A Sunday morning bird

at the all-you-can-eat brunch,

hungover

from the night before.


While the early bird is at church,

installed

on the hard wooden seat

of her straight-backed pew.

And as the preacher drones on

in the soporific voice

of no-nonsense piety 

she shifts and squirms,

trying hard to think up sins

she can convincingly confess.


Another day in the mood to write, but nothing urgent to say.  Who knows why this dumb cliché crossed my mind as I cast around for a spark. But it did, and I thought it would be fun to noodle around with. Seemed especially suitable after having collapsed into an exhausted sleep the night before, only to end up being out for almost 12 hours! 

(Btw, there’s no need to be so early after all. Cursory research reveals that “earthworms are most likely to surface when it is dark, wet, and mild rather than dry, bright, or very cold.” So dusk is as good as dawn, and rain is well worth waiting for.)

Before the Thought Even Strikes - Feb 24 2026

 

Before the Thought Even Strikes

Feb 24 2026


I am staring at the wall

 — looking, but not really seeing —

waiting for an idea to come.

Which they do, try or not,

popping into your head out of the blue

light rogue lightning 

or fairy dust.

Something from nothing, just like that.

Which is how the universe began;

because such things just happen

don’t ask me how.


And don't ask from where.

All I know is some neuron sparks

a synapse fires

and a tiny part of my brain lights up

before the thought even strikes me.

It’s as if instead of mine

divine inspiration has struck,

or some muse has graced me with a great idea.

Which is hard to accept

if you’re not a believer

or an ancient Greek.


After the Big Bang

the universe expanded at the speed of light.

Not into anything, of course

because there was nowhere to go.

Which is something only physicists understand

and an average man like me

is baffled by.

I suppose things just got further apart,

change became possible,

and time started up

  — running down the clock

to nothingness once more.


On the other hand, I know where thoughts go;

onto the page

into print

and into someone else’s head.

A chain reaction

that generates — amidst all the heat and strife —

at least a little light.


And like the singularity

when nothingness tipped into something 

the creative genius 

takes credit for his gift.

As if it was original.

As if there was no mystery

to abstract thought.

As if the mind

didn’t have a mind of its own

physicists can’t solve

and even philosophers futilely mull.

Which is saying a lot

since philosophers don’t have to balance equations

or make observations

of inner space.

 

I’m still looking at the wall

with the unfocused gaze

of an open mind.

Still patiently waiting 

for something come.


There were some (admittedly controversial) neurophysiological experiments that showed electrical activity arising in a relevant part of the brain before any conscious awareness of the intention. (“Benjamin Libet’s readiness potential experiment (1983) tested the timing between unconscious brain activity and conscious intention to act, sparking debates on free will.” - Wikipedia) It’s as if the brain has a mind of its own.

But even if this is a misinterpretation of the evidence or bold inference, when it comes to the idea for a poem, an image to embellish it, or the perfect word to complete a line, I often have no idea where these thoughts come from.
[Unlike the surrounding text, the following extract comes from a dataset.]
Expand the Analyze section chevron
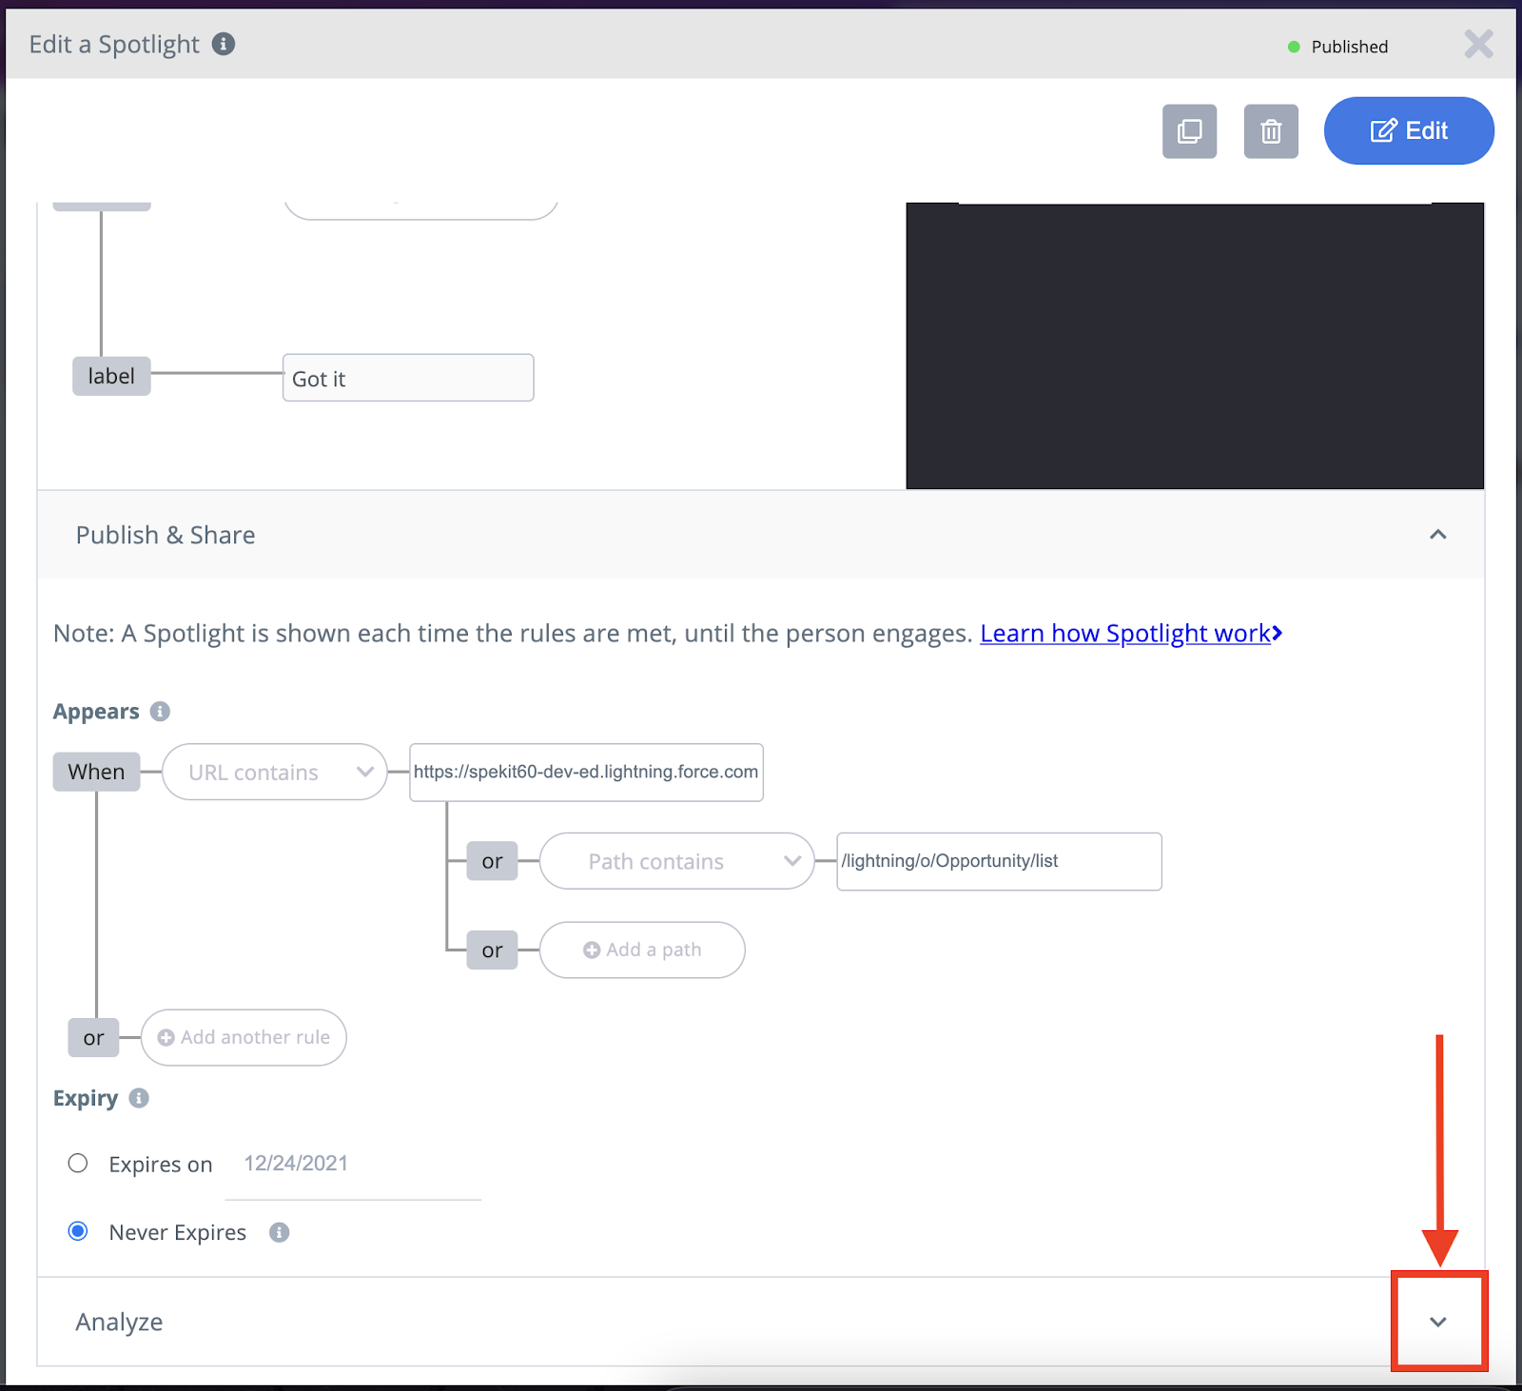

Instead of feeling like they’re mine, it feels like they’re simply given to me: than I’m a stenographer, taking dictation. No wonder the Greeks attributed this mental alchemy to the muses, or we talk about being divinely inspired. 

This poem really did start this way. I felt juiced up to write, but absolutely nothing came to me. So I just sat, eyes and mind unfocused but receptive:  and in trying to be creative, the mystery of creativity itself became my original idea. Or if not an original idea (since it hardly is!), then the analogy of the something/from/nothing Big Bang.